-- WHAT THE EXERCISE ASKS --
Reproduce the lines from the start of the records up to and including the line containing "pyautogui.click(x=526, y=379)", changing "GUI agent" to "graphical interface agent" and leaving everything else unchanged.

Entries from a dataset:
◇ ◇ ◇ ◇ ◇
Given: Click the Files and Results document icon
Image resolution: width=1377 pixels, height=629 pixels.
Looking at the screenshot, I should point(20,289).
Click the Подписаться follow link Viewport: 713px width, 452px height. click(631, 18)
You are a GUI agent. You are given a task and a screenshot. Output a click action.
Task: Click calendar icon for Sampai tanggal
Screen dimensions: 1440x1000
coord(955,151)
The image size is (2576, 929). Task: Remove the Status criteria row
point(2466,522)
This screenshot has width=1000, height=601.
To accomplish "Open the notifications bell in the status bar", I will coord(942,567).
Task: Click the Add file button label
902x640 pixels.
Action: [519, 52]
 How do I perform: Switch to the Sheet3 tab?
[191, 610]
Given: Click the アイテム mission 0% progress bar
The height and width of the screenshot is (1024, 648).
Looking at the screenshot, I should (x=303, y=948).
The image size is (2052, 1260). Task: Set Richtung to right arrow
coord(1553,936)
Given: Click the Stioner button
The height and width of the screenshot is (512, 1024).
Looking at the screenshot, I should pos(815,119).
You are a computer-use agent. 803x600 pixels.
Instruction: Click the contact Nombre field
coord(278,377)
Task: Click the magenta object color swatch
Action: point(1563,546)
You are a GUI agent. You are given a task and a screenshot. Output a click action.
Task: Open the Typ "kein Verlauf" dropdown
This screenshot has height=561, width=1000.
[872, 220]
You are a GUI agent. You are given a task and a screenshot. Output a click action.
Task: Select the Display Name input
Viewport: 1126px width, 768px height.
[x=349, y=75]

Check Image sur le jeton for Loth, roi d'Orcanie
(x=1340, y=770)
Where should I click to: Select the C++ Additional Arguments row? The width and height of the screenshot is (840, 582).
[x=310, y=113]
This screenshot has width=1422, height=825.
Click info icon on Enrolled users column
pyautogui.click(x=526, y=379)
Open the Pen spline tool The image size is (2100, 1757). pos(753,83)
◇ ◇ ◇ ◇ ◇
-- FULL SOLUTION --
Given: Click the Files and Results document icon
Image resolution: width=1377 pixels, height=629 pixels.
Looking at the screenshot, I should point(20,289).
Click the Подписаться follow link Viewport: 713px width, 452px height. click(631, 18)
You are a graphical interface agent. You are given a task and a screenshot. Output a click action.
Task: Click calendar icon for Sampai tanggal
Screen dimensions: 1440x1000
coord(955,151)
The image size is (2576, 929). Task: Remove the Status criteria row
point(2466,522)
This screenshot has width=1000, height=601.
To accomplish "Open the notifications bell in the status bar", I will coord(942,567).
Task: Click the Add file button label
902x640 pixels.
Action: [519, 52]
 How do I perform: Switch to the Sheet3 tab?
[191, 610]
Given: Click the アイテム mission 0% progress bar
The height and width of the screenshot is (1024, 648).
Looking at the screenshot, I should (x=303, y=948).
The image size is (2052, 1260). Task: Set Richtung to right arrow
coord(1553,936)
Given: Click the Stioner button
The height and width of the screenshot is (512, 1024).
Looking at the screenshot, I should pos(815,119).
You are a computer-use agent. 803x600 pixels.
Instruction: Click the contact Nombre field
coord(278,377)
Task: Click the magenta object color swatch
Action: point(1563,546)
You are a graphical interface agent. You are given a task and a screenshot. Output a click action.
Task: Open the Typ "kein Verlauf" dropdown
This screenshot has height=561, width=1000.
[872, 220]
You are a graphical interface agent. You are given a task and a screenshot. Output a click action.
Task: Select the Display Name input
Viewport: 1126px width, 768px height.
[x=349, y=75]

Check Image sur le jeton for Loth, roi d'Orcanie
(x=1340, y=770)
Where should I click to: Select the C++ Additional Arguments row? The width and height of the screenshot is (840, 582).
[x=310, y=113]
This screenshot has width=1422, height=825.
Click info icon on Enrolled users column
pyautogui.click(x=526, y=379)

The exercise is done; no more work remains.